Suppression of CDO1 inhibits ferroptosis in vivo. (A) Nude mice were injected subcutaneously with BGC823 cells (1 × 10⁶ cells/mouse) and treated with erastin (20 mg/kg, intraperitoneally, twice every other day) starting at day 10 for 4 weeks. The tumor volume was calculated every 5 days (n = 5). (B, C) Lung, liver, spleen, kidney, heart, and grafted subcutaneous tumors of nude mice were removed and stained with hematoxylin-eosin. Magnification: 100× (left panel), scale bar = 100 μm; 400× (right panel), scale bar = 25 μm. Expression of CDO1, GPX4, and PTGS2 (E) in subcutaneous tumors of nude mice using immunohistochemistry.
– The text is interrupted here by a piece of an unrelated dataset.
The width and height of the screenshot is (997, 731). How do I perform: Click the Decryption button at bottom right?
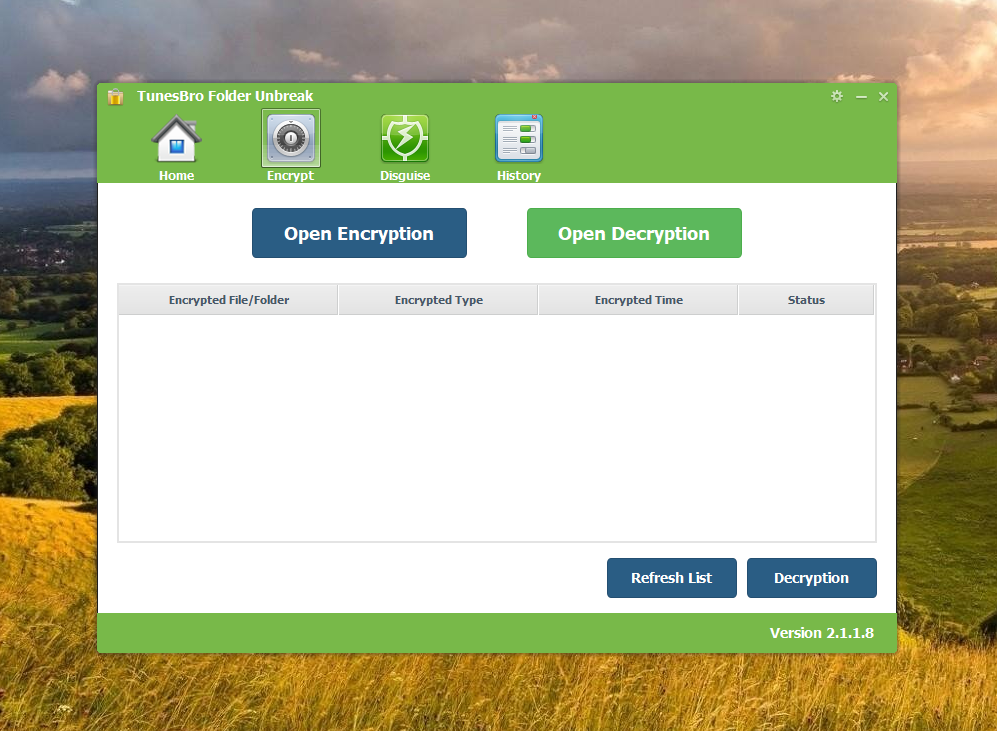[811, 578]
Magnification: 100× (left panel); scale bar = 100 μm; 200× (right panel), scale bar = 50 μm; 400 × (right panel), scale bar = 25 μm.

Figure 5

Diagram summarizing the role of CDO1 during erastin-induced ferroptosis. Erastin inhibits cellular cysteine uptake by suppressing system X_C⁻ and depleting GSH. This leads to inactivation of GPX4, increased ROS, and subsequently ferroptosis. CDO1, transcriptionally regulated by c-Myb, can transform cysteine to taurine and thereby competitively deprive cells of the cysteine used to synthesize GSH. When CDO1 expression is inhibited, the conversion of cysteine to taurine is decreased, enhancing GSH generation. Therefore, GPX4 activity is promoted, inhibiting ROS accumulation and lipid peroxidation and ultimately reducing the risk of ferroptosis.

Supplementary Figure 1

Expression of CDO1 in GC and normal gastric tissues. (A) CDO1 mRNA expression levels of 16 paired patient specimens (C, cancer; N, normal). (B) CDO1 protein expression levels of four paired patient specimens (C, cancer; N, normal). (C) Viabilities of GC cells overexpressing CDO1 following treatment with 5, 10, or 20 μg/ml erastin for 24 hours (V, vector; M, overexpression). Quantitative data are presented as means ± SD from three independent experiments. ^⁎P < .05, ^⁎⁎P < .01, ^⁎⁎⁎P < .001.

Supplementary Figure 2

GPX4 mRNA levels by alteration of CDO1. Overexpressing CDO1-GC cells were treated with 10 μg/ml erastin for 24 hours (V, vector; M, overexpression). Quantitative data are presented as means ± SD from three independent experiments. ^⁎P < .05, ^⁎⁎P < .01, ^⁎⁎⁎P < .001.

Supplementary Figure 3

Immunohistochemistry of Ki-67 in tumors. Expression of Ki-67 in subcutaneous tumors of nude mice using immunohistochemistry. Magnification: 100× (left panel); scale bar = 100 μm; 200× (right panel), scale bar = 50 μm; 400 × (right panel), scale bar = 25 μm.